Problem details:
Where in the listing does the word "Viewport" appear? Report each line that holds it.

Supplied data:
= Beginning of Section =

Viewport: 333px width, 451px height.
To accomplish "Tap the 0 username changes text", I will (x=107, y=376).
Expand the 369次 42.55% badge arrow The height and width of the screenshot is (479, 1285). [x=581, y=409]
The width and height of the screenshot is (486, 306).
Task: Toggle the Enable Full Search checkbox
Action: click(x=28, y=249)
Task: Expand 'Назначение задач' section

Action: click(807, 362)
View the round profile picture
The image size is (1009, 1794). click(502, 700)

= End of Section =
= Beginning of Section =

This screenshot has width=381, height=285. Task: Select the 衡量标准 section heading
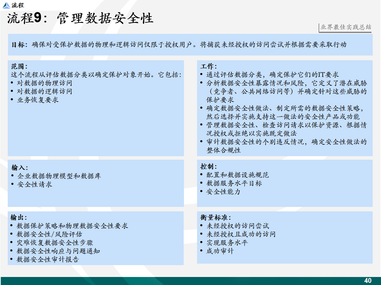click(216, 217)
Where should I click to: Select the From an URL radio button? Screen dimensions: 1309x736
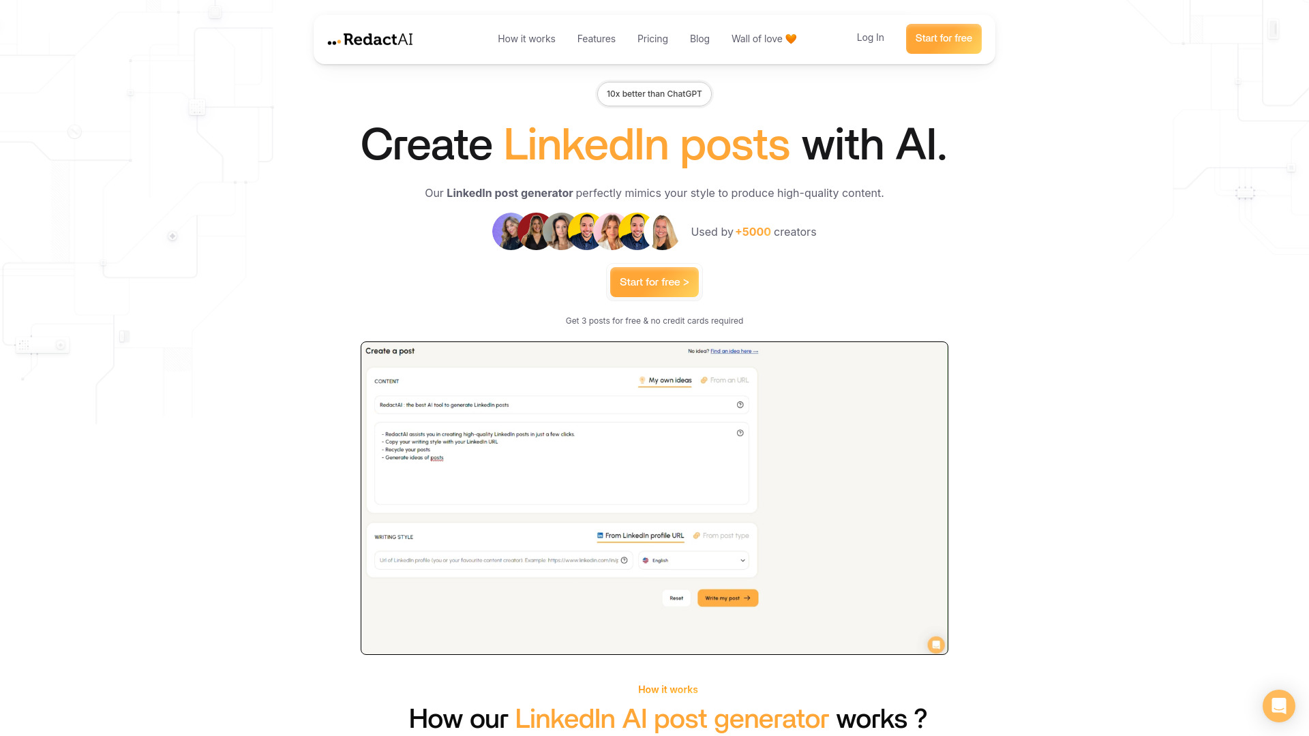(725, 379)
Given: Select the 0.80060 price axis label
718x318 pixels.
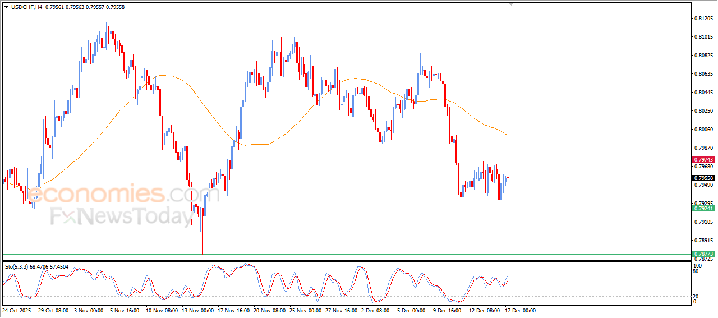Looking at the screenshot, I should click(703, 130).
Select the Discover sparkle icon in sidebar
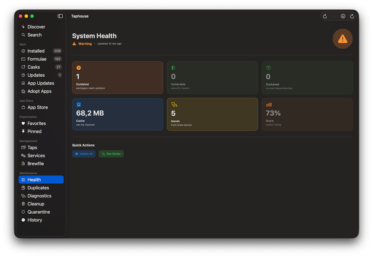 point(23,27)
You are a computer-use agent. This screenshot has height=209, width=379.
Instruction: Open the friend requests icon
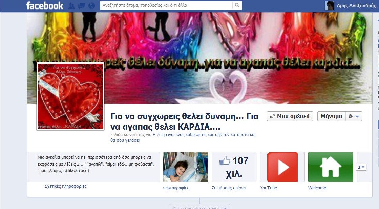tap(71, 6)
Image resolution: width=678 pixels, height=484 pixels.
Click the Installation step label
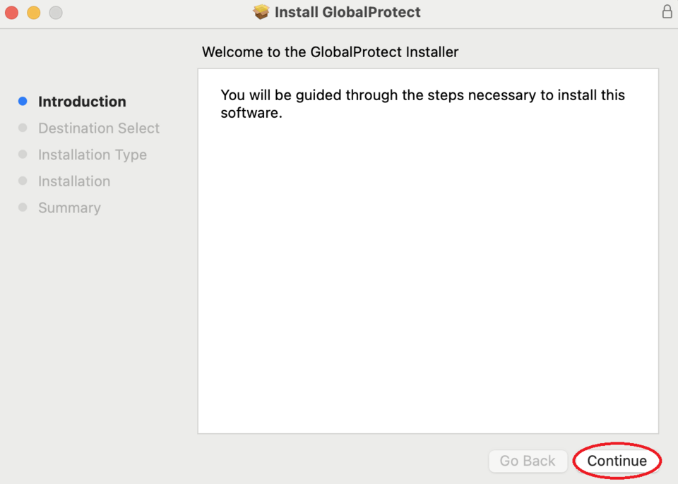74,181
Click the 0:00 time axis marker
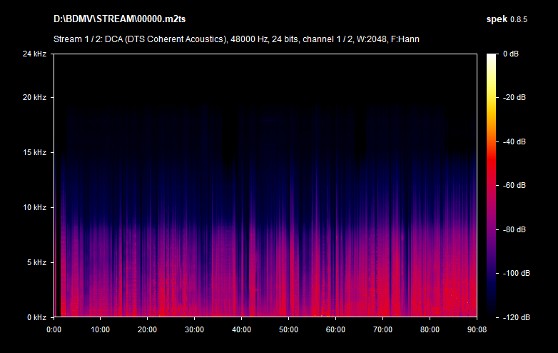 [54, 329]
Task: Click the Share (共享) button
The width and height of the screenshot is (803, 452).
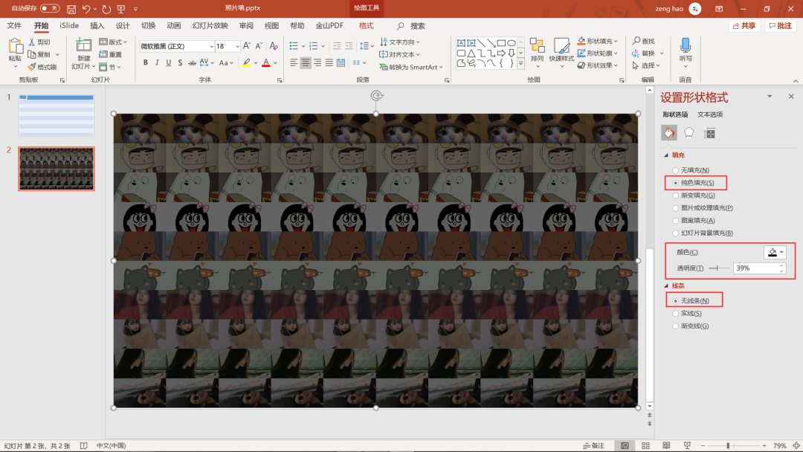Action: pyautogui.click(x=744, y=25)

= End of Section =
= Beginning of Section =

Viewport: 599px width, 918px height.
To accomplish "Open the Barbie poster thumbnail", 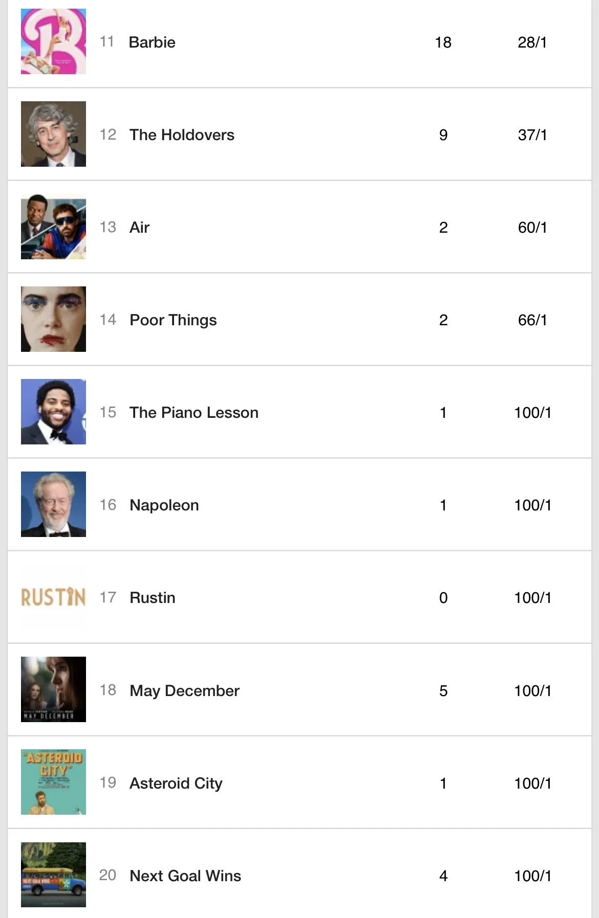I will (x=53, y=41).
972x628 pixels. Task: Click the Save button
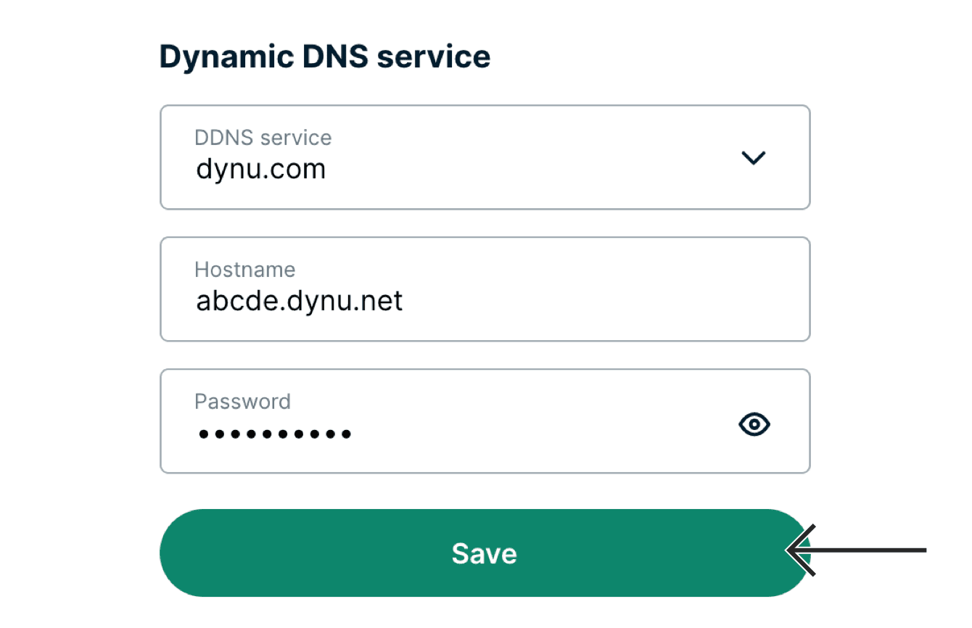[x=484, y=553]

= End of Section =

Reply to the exercise:
Viewport: 333px width, 451px height.
Viewport: 599px width, 918px height.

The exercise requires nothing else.